Passage to read –

I had raised two children to college and beyond and had traveled to a few really cool places although my real travels wouldn't begin until the following year when our son decided to study abroad in Spain for his junior year. I had friends and had chaired committees and a ton of volunteer opportunities and dinner groups and church......I HAD lived......hadn't I?
I was 52 years old and seriously pondering the question I already thought was obviously an affirmative.....but had I really lived?
Was I living a life that honored God with the state of my body or was I just justifying some really stupid and negative habits that society has normalized over the years?
Pouring out the half-empty bottle of champagne I was sipping solo in the dark (see I told you I had some pretty questionable habits) in my childhood kitchen sink while both my aging mother and my oblivious hubby were sound asleep, I decided it was time to switch things up.
Don't ask me why but the first thing that came to mind was, I'm gonna be a runner. Again.

Dataset content –
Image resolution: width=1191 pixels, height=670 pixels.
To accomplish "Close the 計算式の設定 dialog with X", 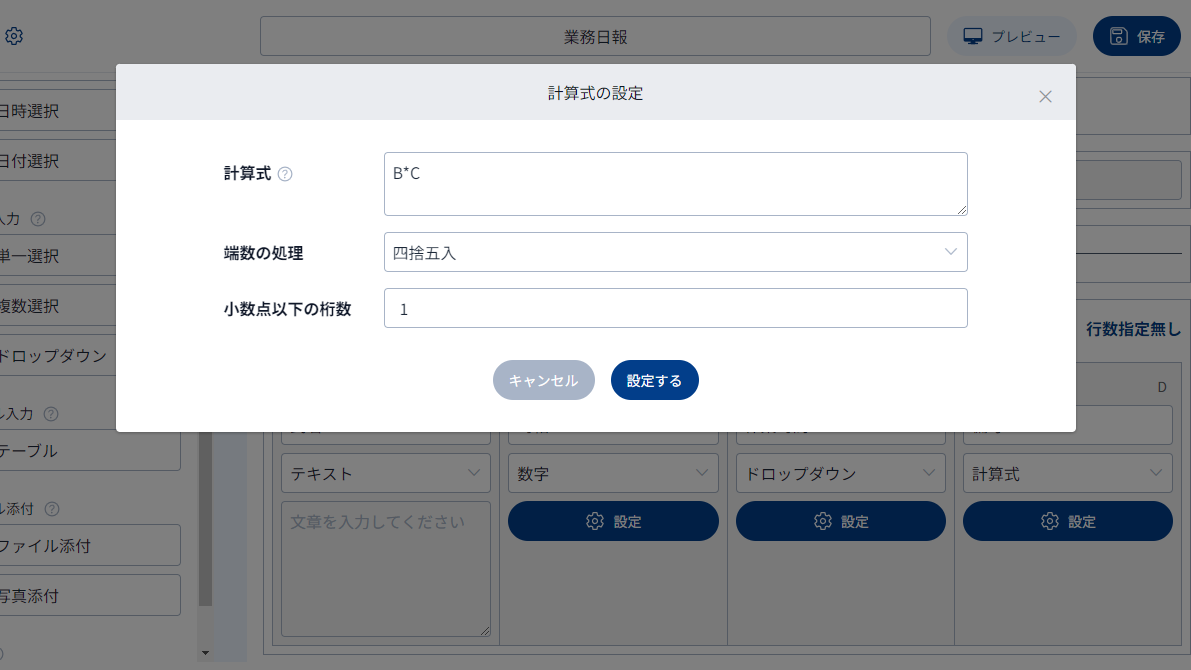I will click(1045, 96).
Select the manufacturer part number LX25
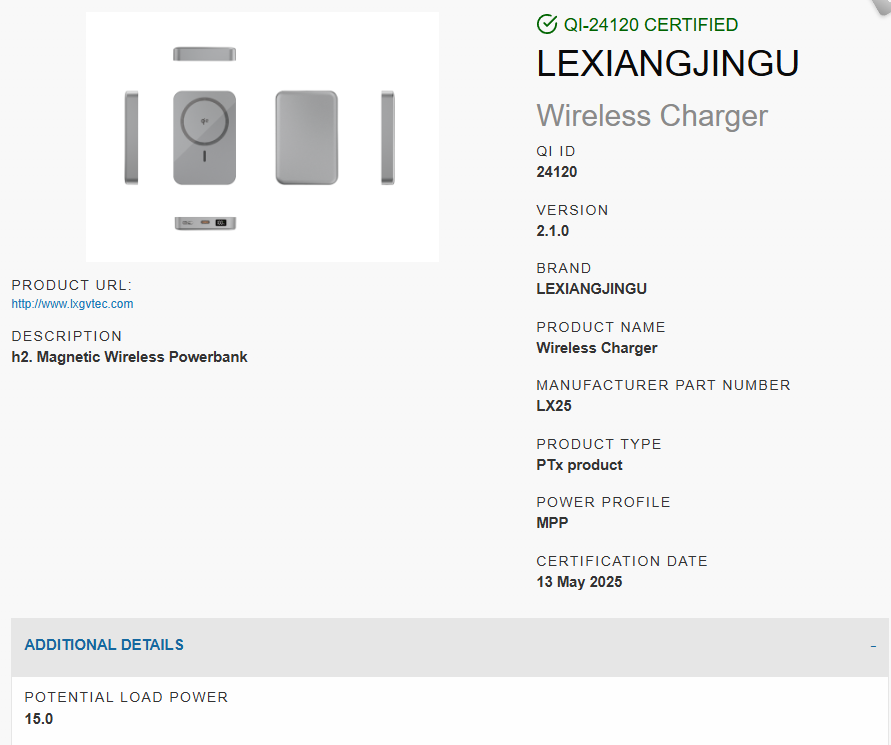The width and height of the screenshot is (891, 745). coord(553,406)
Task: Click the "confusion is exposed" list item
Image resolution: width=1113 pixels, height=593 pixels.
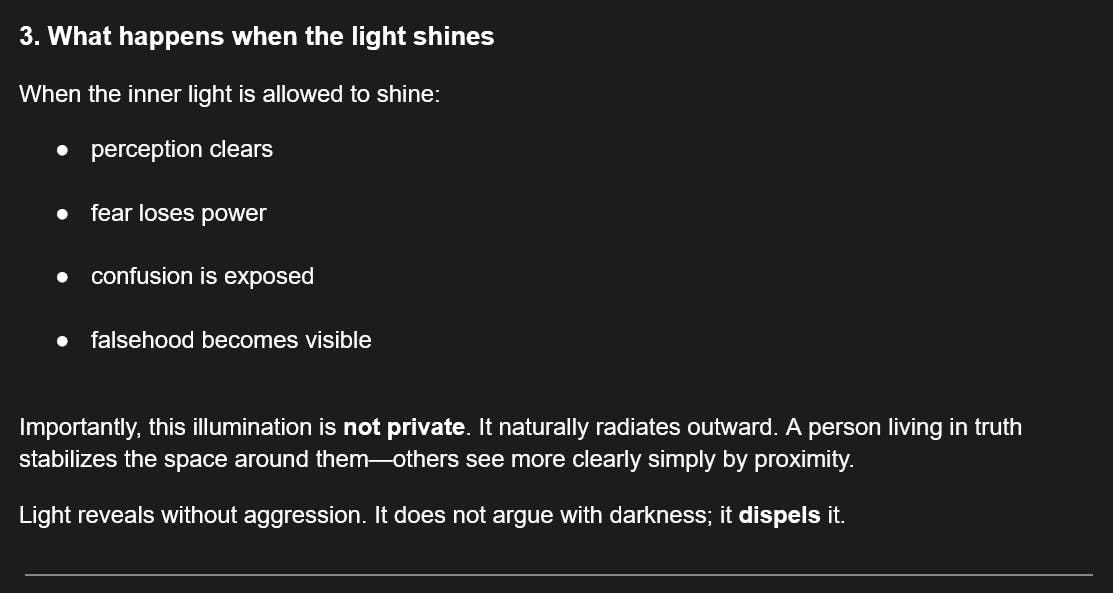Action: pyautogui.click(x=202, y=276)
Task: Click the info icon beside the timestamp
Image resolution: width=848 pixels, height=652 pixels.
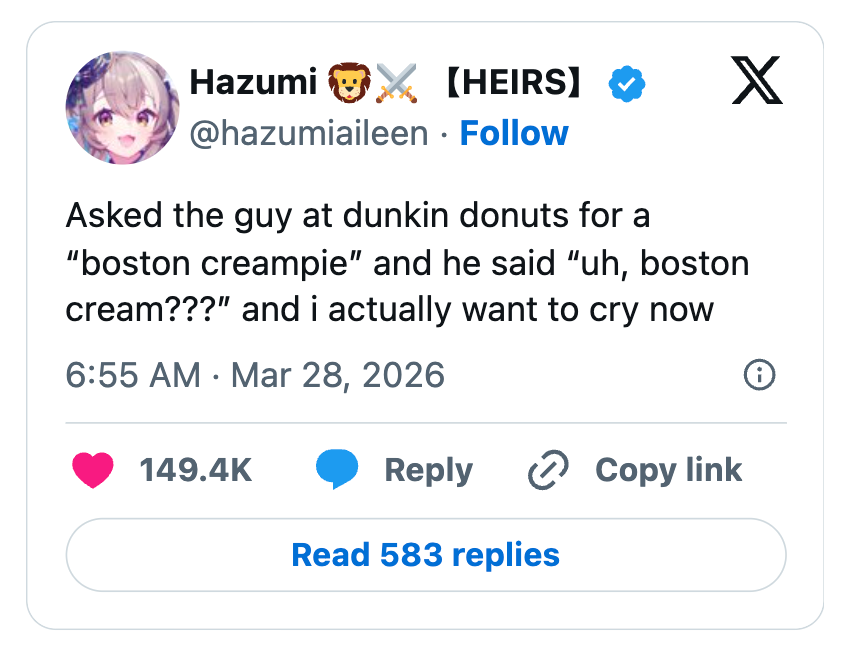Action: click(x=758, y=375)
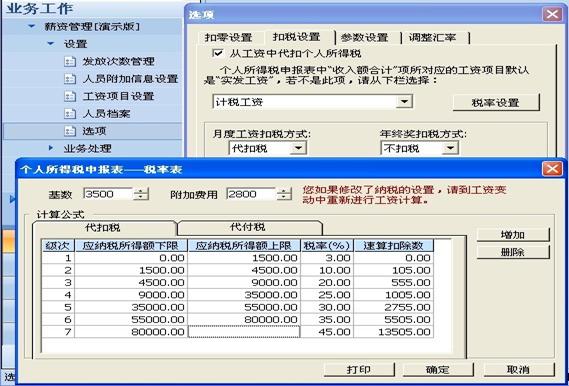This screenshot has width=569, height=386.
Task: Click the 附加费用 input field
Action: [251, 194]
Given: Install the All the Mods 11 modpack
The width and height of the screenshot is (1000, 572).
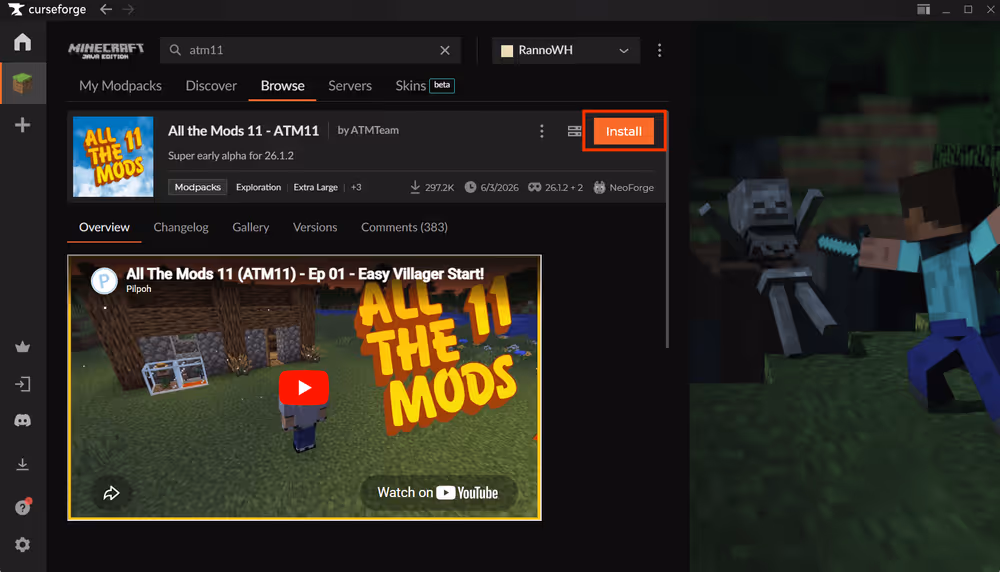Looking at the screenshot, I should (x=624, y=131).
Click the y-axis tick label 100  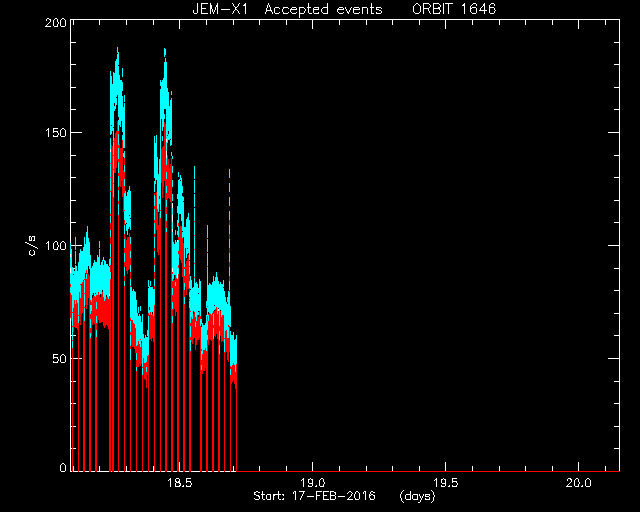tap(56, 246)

Exercise tasks –
1. In one to three sentences, explain why, according to the passage about turning 52, the narrator's real travels would not begin until the following year.
2. Write a continuation of the passage about turning 52, starting after its final sentence.
The records have no connection to the passage about turning 52.

Your responses –
1. The narrator's real travels would begin the following year because that was when the narrator's son decided to study abroad in Spain for his junior year.

2.
Not long after the wheels began turning on that idea, adventures like triathlons and half marathons started to overtake the thoughts of initial 5 and 10ks. I've always known I'm a zero to 100 kinda girl but the thoughts of running pursuits I had never even heard of or considered before that very day, I have no clue exactly what prompted that leap down the endurance rabbit hole.
And so the journey of small steps began. Again.
One mile slowly but steadily grew into another and another until a girlfriend and I found ourselves at the start line of our very first half marathon. After crossing the 13.1 finish line, my girlfriend decided that she liked her knees way too much to do another but by then, the endurance world started to become my oyster. Who knew there were so many different ways to run. Small local races, large city ones, races over bridges, across country borders, 5 milers, two day 10 milers, triple state halfs, the NYC marathon and then....the Ironman and triathlon world caught my eye.
Dabbling in open water swim during my first Olympic distance triathlon in 2017 in the oh so clean Potomac River found me fighting hard against SIPE (stress induced pulmonary edema) and barely able to even doggy paddle my way through less than a mile leg of that race. But once out of the water nearly dead last and in the saddle of my new carbon road bike, the wind in my helmet and my age in black marker on my calf, passing both males and females half my age, something inside started to churn as I dismounted the bike and began running the final leg of that race.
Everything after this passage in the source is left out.